FedLoan is responsible for PSLF
Since the program’s enactment in 2007, Fedloan has been responsible for the Public Service Loan Forgiveness (PSLF) program, a student loan forgiveness opportunity for borrowers working full-time in public service.
To be eligible for PSLF you need to:
- Have Direct Loans.
- Be on an income-driven repayment (IDR) plan.
- Work full-time for a qualified employer
- Make 120 qualifying payments.
The first year we could have ever seen someone achieve loan forgiveness was 2017, so from that perspective, PSLF is a relatively new program.
PSLF has had problems
It’s not a secret that the program (and its servicer FedLoan) has had flaws, and the Department of Education has set its sights on improving customer service and holding servicers more accountable for their performance in managing federal student loans.
Education Secretary Betsy DeVos believes this goal starts with firing the old major servicers and replacing them.
Your student loans aren’t being sold — Fedloan’s servicing contract with the Department of Education may just be expiring; therefore, your loans may get transferred to whomever will be deemed responsible for PSLF going forward.

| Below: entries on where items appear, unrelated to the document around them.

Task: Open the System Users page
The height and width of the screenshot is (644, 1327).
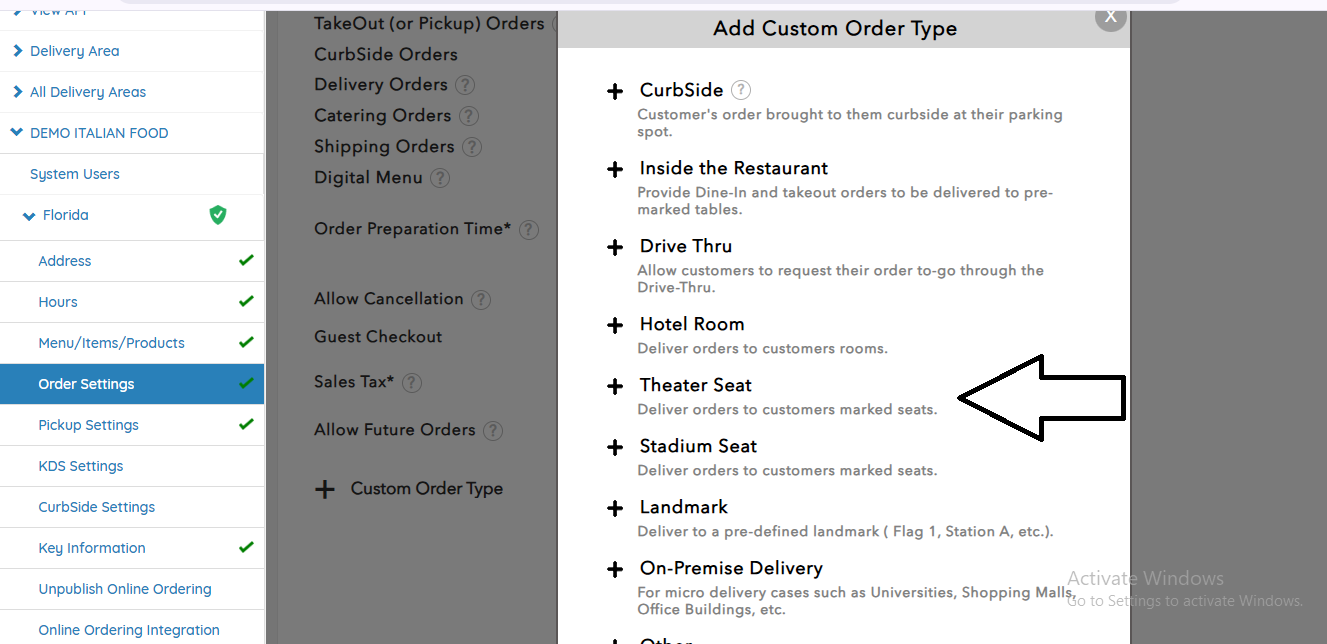Action: point(74,174)
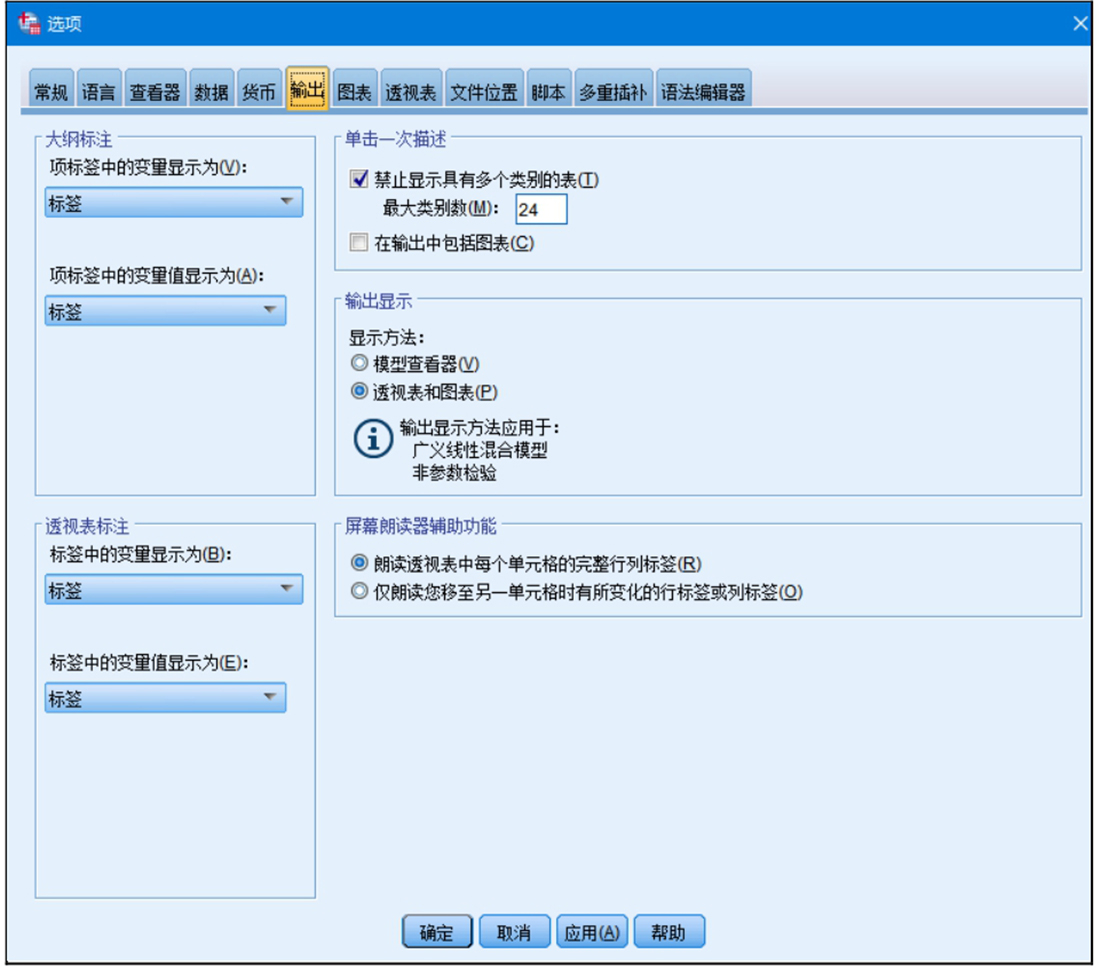Choose 朗读透视表中每个单元格的完整行列标签 option
The image size is (1100, 978).
(359, 563)
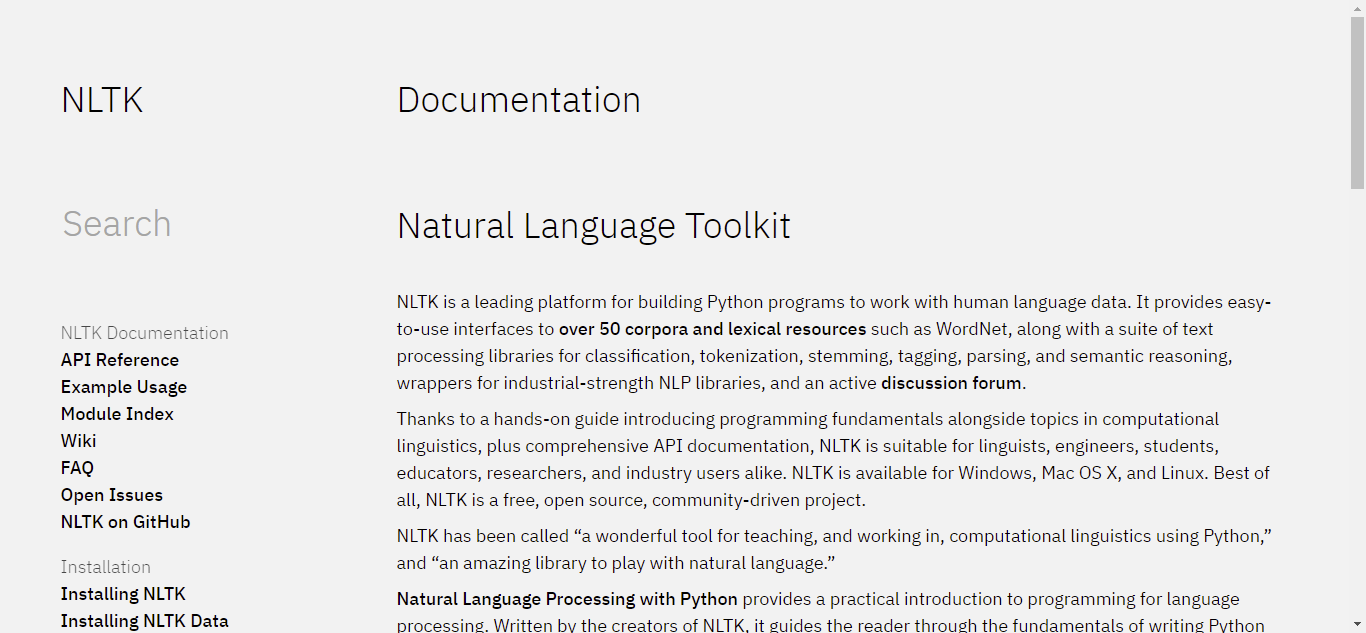
Task: Click the NLTK site title
Action: pos(102,99)
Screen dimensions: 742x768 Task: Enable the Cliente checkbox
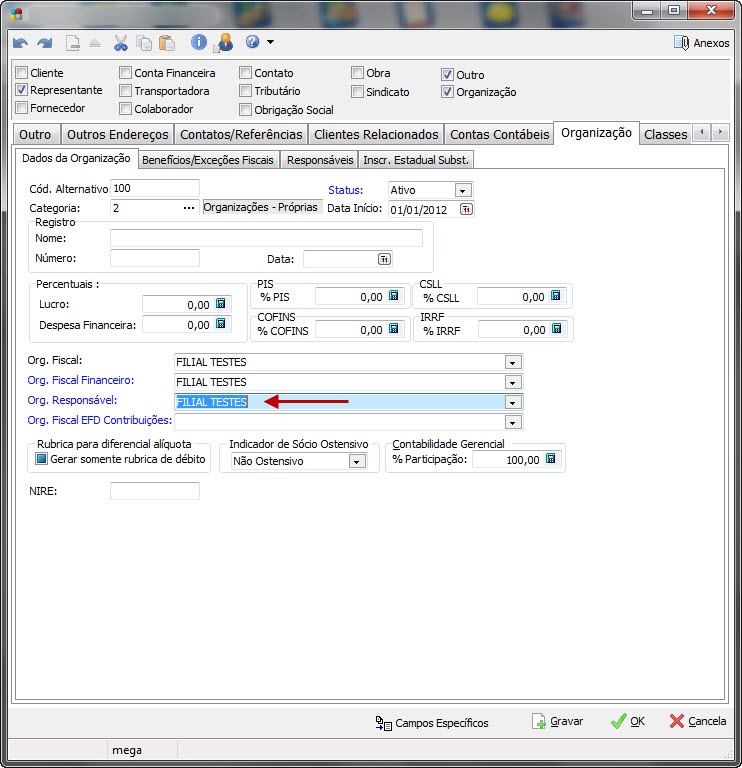(22, 73)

Special considerations for those pursuing PSLF if Fedloan is fired
When your student loan servicer changes, there’s an unavoidable disruption to your payment routine. With a program as sensitive as PSLF, you want to minimize that disruption as much as you possibly can.
A borrower’s PSLF payment count dictates their forgiveness timeline — once you make 120 qualifying monthly payments, your remaining student loan balance is forgiven, tax-free.
Download your payment history
It’s unknown at this point who will be responsible for the PSLF program if there’s going to be a change in loan servicers.
Before the servicing work extension expires, save a PDF or take pictures on your phone of your payment history to date (and save to the cloud). Don’t stress too much about this proof though because your National Student Loan Data System record will not be affected by a servicer change.
The NSLDS database, found at StudentAid.gov, is the Department of Ed’s main record for student aid and provides a centralized, integrated view of your loan data that is tracked through the entire loan lifecycle, from aid approval through disbursement and repayment.
As your servicer, FedLoan reports all collected payments and loan information for each borrower to this centralized database to date so your saved payment history can be your backup in case there is ever any discrepancy somehow.
Submit a new Employer Certification Form by the servicing extension expiration
Your NSLDS file updates in real-time as your FedLoan reports your payments, but your PSLF payment count does not get updated until you submit a new Employer Certification Form.
The ECF is retroactive, so FedLoan will determine how many qualifying payments you made during the period of qualifying employment within the dates provided in Section 3 of this form.
To be safe, go ahead and submit a new ECF form before the servicing work extension expires to get your PSLF payments counted to-date before any possible student loan servicer change at the end of the year.
We have been alerted that FedLoan has not been counting the months of CARES Act forbearance so far but have communicated that they will once payments resume again.
Don’t be alarmed by this retroactive approach though; by law these months will count toward forgiveness timelines if you have a Direct Loan, were on a qualifying repayment plan prior to the payment suspension (March 3, 2020), and work full-time for a qualifying employer during the suspension.
Be aware that reviews and appeals may be delayed
One concern I do have is if your PSLF payment history is under review for whatever reason by FedLoan. FedLoan may not end up getting around to it if they’re being replaced. We’ll be watching out for information on how these reviews, the TEPSLF program, and FSA Ombudsman Group appeals may be affected by these student loan servicer changes.
Make sure you have a solid plan
The biggest inhibitor of successfully qualifying for loan forgiveness that I see is not doing your due diligence on your loan situation. If you have the right loan plan in place, you’re already a step ahead. If you’re not sure that you’re on track for PSLF, I encourage you to get a plan in place now.